Venite et audite, et narrabo vobis, omnes qui timetis Deum, quanta fecit Dominus animæ meæ,
Venez, écoutez, et je vous raconterai à vous tous qui craignez Dieu ce que le Seigneur a fait pour mon âme.
La mélodie commence encore dans l’enthousiasme puis à partir du mot narrabo, elle s’apaise et s’adoucit progressivement pour se terminer dans une ambiance plus calme et détendue.
► Communion : Dicit Dominus
Le chant de Communion du deuxième dimanche après l’Épiphanie est tiré de l’Évangile du jour qui relate, rappelons le, le miracle des noces de Cana, la troisième des manifestations de la divinité de Notre Seigneur qui constituent son Épiphanie. Le texte est un résumé de cette page de l’Évangile.
Dicit Dominus : implete hydrias aqua et ferte architriclino. Cum gustasset architriclinus aquam vinum factam, dicit sponso : Servasti vinum bonum usque adhuc. Hoc signum fecit Jesus primum coram discipulis suis.
Le Seigneur dit : emplissez les urnes d’eau et portez-en au maître d’hôtel. Quand le maître d’hôtel eut goûté l’eau changée en vin, il dit à l’époux : Tu as gardé le bon vin jusqu’à maintenant. Tel fut le premier miracle que fit Jésus en présence de ses disciples.

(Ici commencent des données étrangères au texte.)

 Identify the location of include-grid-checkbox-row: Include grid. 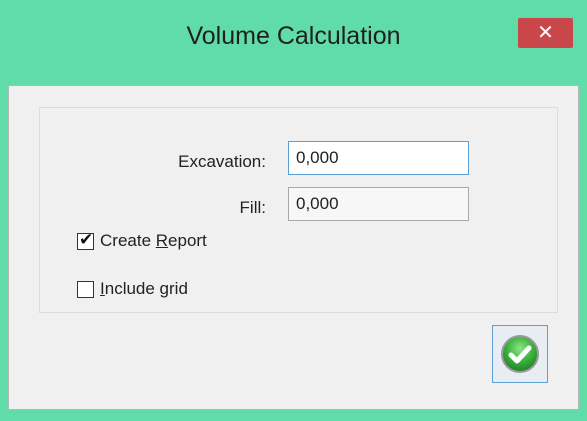
(132, 289).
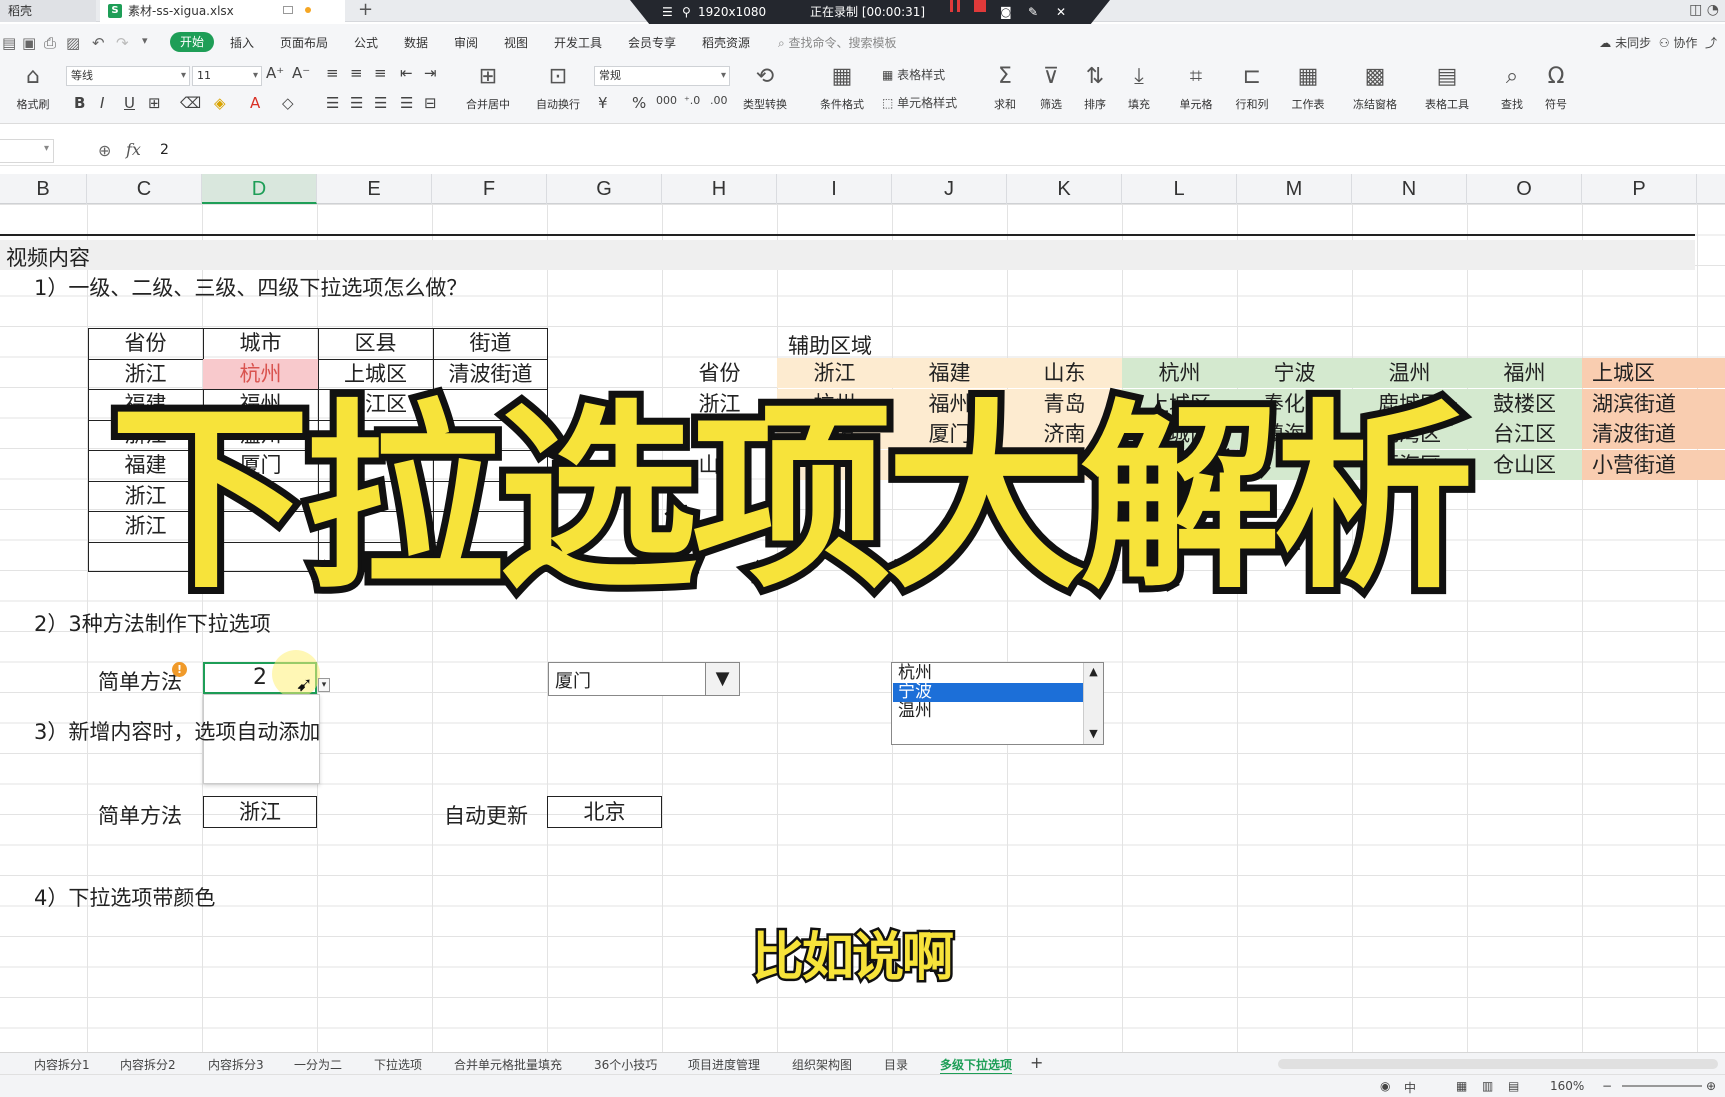  Describe the element at coordinates (838, 42) in the screenshot. I see `command-search: ⌕ 查找命令、搜索模板` at that location.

La mélodie est un véritable petit tableau contrasté qui exprime à merveille les différents épisodes du récit. La parole du Seigneur au début est grave et souveraine. Puis l’étonnement du maître d’hôtel se traduit par une mélodie contournée jusqu’à ce qu’il éclate sur les mots servasti vinum bonum. La conclusion, on pourrait dire la morale de l’histoire, se traduit par une mélodie simple et dépouillée presque syllabique qui se termine d’une façon un peu abrupte.